Three Frank Lloyd Wright homes were built in Grand Beach. One of them, the Ernest Vosburgh Summer House (built in 1916) on Ravine Road near Crescent and Royal, still retains much of its original design.

The 1950s brought relative decline as all of Southwest Michigan was bypassed by Chicagoans in favor of more exotic resorts. However, beginning in the 1980s, Grand Beach and nearby New Buffalo have undergone a renaissance as a charming, unpretentious, yet accessible resort area. The former Forest Beach YWCA camp was developed as a gated community with multimillion-dollar homes, thus giving the area a slightly more upscale image.

In recent decades Grand Beach has probably been most famous because of its association with Chicago's Daley family.

==Geography==
According to the United States Census Bureau, the village has a total area of 0.91 sqmi, all land. Grand Beach is located roughly 73 miles east of Chicago, across Lake Michigan.

==Demographics==

Historical population
| Census | Pop. | Note | %± |
| 1950 | 105 |  | — |
| 1960 | 86 |  | −18.1% |
| 1970 | 165 |  | 91.9% |
| 1980 | 227 |  | 37.6% |
| 1990 | 146 |  | −35.7% |
| 2000 | 221 |  | 51.4% |
| 2010 | 272 |  | 23.1% |
| 2020 | 310 |  | 14.0% |
U.S. Decennial Census

===2010 census===
As of the census of 2010, there were 272 people, 133 households, and 84 families living in the village. The population density was 298.9 PD/sqmi. There were 414 housing units at an average density of 454.9 /sqmi. The racial makeup of the village was 100.0% White. Hispanic or Latino of any race were 1.8% of the population.

There were 133 households, of which 15.8% had children under the age of 18 living with them, 57.9% were married couples living together, 3.8% had a female householder with no husband present, 1.5% had a male householder with no wife present, and 36.8% were non-families. 34.6% of all households were made up of individuals, and 21.8% had someone living alone who was 65 years of age or older. The average household size was 2.05 and the average family size was 2.58.

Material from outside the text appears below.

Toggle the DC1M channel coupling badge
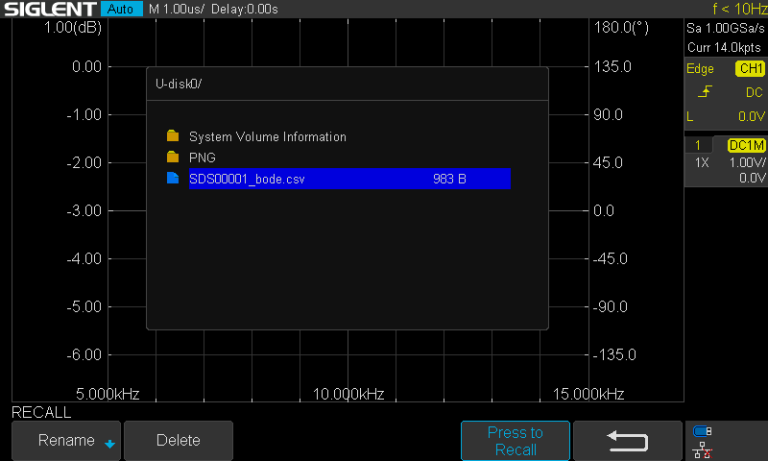This screenshot has height=461, width=768. (x=746, y=145)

The median age in the village was 60.2 years. 15.8% of residents were under the age of 18; 2.7% were between the ages of 18 and 24; 8% were from 25 to 44; 37.9% were from 45 to 64; and 35.7% were 65 years of age or older. The gender makeup of the village was 48.2% male and 51.8% female.

===2000 census===
As of the census of 2000, there were 221 people, 108 households, and 69 families living in the village. The population density was 257.6 PD/sqmi. There were 340 housing units at an average density of 396.4 /sqmi. The racial makeup of the village was 98.19% White, 1.36% African American, and 0.45% from two or more races.

There were 108 households, out of which 13.9% had children under the age of 18 living with them, 60.2% were married couples living together, 2.8% had a female householder with no husband present, and 36.1% were non-families. 30.6% of all households were made up of individuals, and 16.7% had someone living alone who was 65 years of age or older. The average household size was 2.05 and the average family size was 2.54.

In the village, the population was spread out, with 13.1% under the age of 18, 2.7% from 18 to 24, 14.5% from 25 to 44, 42.5% from 45 to 64, and 27.1% who were 65 years of age or older. The median age was 56 years. For every 100 females, there were 85.7 males. For every 100 females age 18 and over, there were 90.1 males.

The median income for a household in the village was $61,875, and the median income for a family was $103,369. Males had a median income of $86,188 versus $36,875 for females. The per capita income for the village was $51,788. None of the families and 1.8% of the population were living below the poverty line.